The grounds that justify summary dismissal of an employee include wilful disobedience of lawful order, gross negligence and dishonesty. The justification of summary dismissal of an employee on the above
grounds is that he is presumed by such conduct to have repudiated the contract of
employment See Halsbury's Laws of England 4th Edition at Paragraph 299 page 306.

That the law recognizes the employer's right to dismiss an employee in certain situations was stated in the case of Kigundu VS. Barclays Bank of Uganda 11973] EA at 57 where it was stated;-

The Rules of Law is that where a person has entered into a position of servant, if he does anything incompatible with the due or faithful
discharge of his duties to the master the latter has a right to dismiss him

In Jupiter General Insurance Co. vs. Shroff [1937]3 ALL ER, The P.C restated the employers right to dismiss an employee summarily but cautioned that summary dismissal is as a general rule a wrong measure
and is justifiable in the most exceptional circumstances which it proceeds to list as being misconduct
wilful refusal to obey a lawful order gross neglect and dishonesty among others.

In the instant case the plaintiff claims that his dismissal was not only wrongful but also unconstitutional in that he was not accorded
an opportunity to be heard and to defend himself. He also insisted that he is innocent of the allegations of dishonesty against him.

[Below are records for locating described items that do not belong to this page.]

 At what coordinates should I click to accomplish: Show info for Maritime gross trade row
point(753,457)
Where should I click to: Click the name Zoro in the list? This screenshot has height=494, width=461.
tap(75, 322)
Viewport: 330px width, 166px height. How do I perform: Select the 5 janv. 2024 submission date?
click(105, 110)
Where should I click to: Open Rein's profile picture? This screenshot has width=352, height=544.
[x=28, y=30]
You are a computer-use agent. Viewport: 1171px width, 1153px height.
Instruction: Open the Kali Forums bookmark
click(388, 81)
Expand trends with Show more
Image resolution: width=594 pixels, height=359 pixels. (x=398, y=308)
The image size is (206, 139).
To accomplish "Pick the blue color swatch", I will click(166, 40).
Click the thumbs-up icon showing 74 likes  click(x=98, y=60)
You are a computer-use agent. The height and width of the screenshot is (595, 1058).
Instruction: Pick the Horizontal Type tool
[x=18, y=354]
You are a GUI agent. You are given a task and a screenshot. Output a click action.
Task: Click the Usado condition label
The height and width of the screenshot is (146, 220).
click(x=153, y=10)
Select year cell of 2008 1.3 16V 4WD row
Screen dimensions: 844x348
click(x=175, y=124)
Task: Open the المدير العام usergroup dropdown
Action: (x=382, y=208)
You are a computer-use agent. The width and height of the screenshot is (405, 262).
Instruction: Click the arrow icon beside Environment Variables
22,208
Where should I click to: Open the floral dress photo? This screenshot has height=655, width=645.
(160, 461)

In its dismissal letter dated 24/05/2001 dismissing the plaintiff the defendant alleges that the plaintiff removed a number of its
items and materials from its stores purportedly to be used to effect repairs on company property whereas not. The defendant gave
the reason of the dismissal of the plaintiff as being deliberately defrauding the company of its property in the course of his duties.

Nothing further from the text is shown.